Instructions for the task: Once you reach the line containing "You are a GUI" in the entries below, write out that line and each one after it down to the line containing "Task: Click the Doble combined odds 1,20", exactly and with nothing added.

Data records:
============================================================

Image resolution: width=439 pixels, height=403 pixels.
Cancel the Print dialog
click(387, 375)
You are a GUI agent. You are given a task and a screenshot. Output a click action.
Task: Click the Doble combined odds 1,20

============================================================

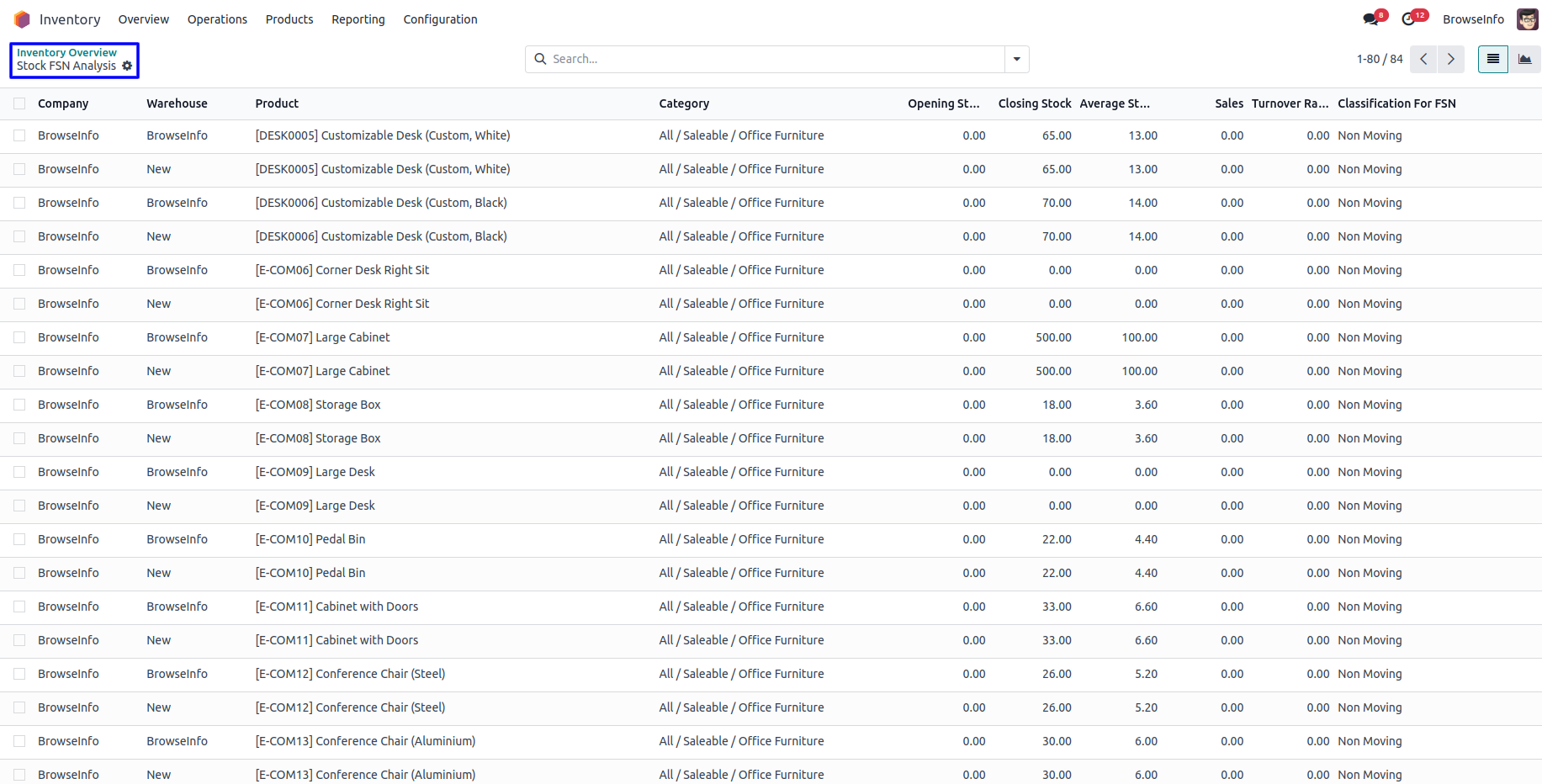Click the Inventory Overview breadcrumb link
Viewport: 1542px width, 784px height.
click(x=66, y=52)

============================================================

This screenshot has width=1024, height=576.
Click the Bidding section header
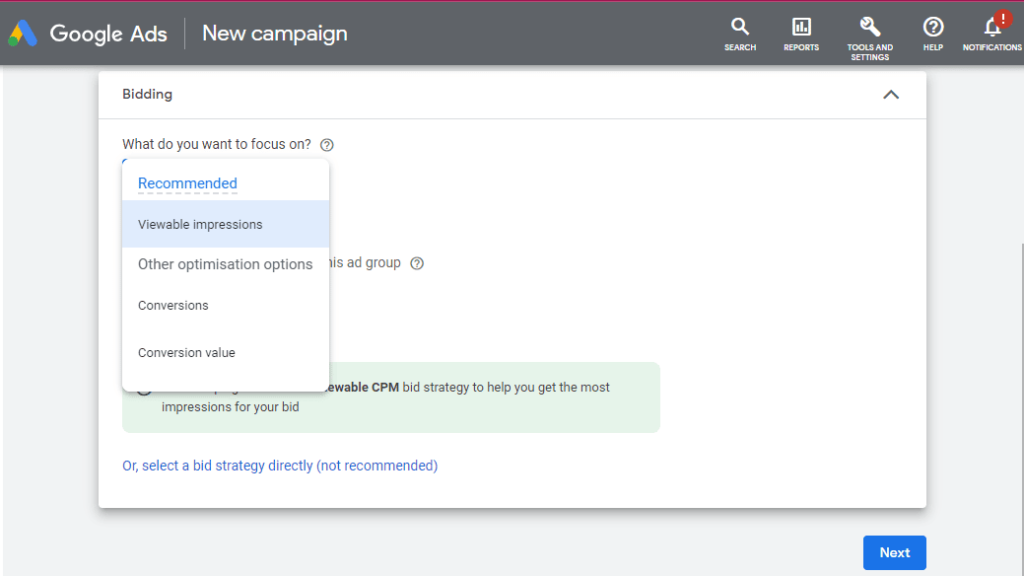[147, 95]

============================================================

Completed exercise:
You are a GUI agent. You are given a task and a screenshot. Output a click action.
Task: Click the Doble combined odds 1,20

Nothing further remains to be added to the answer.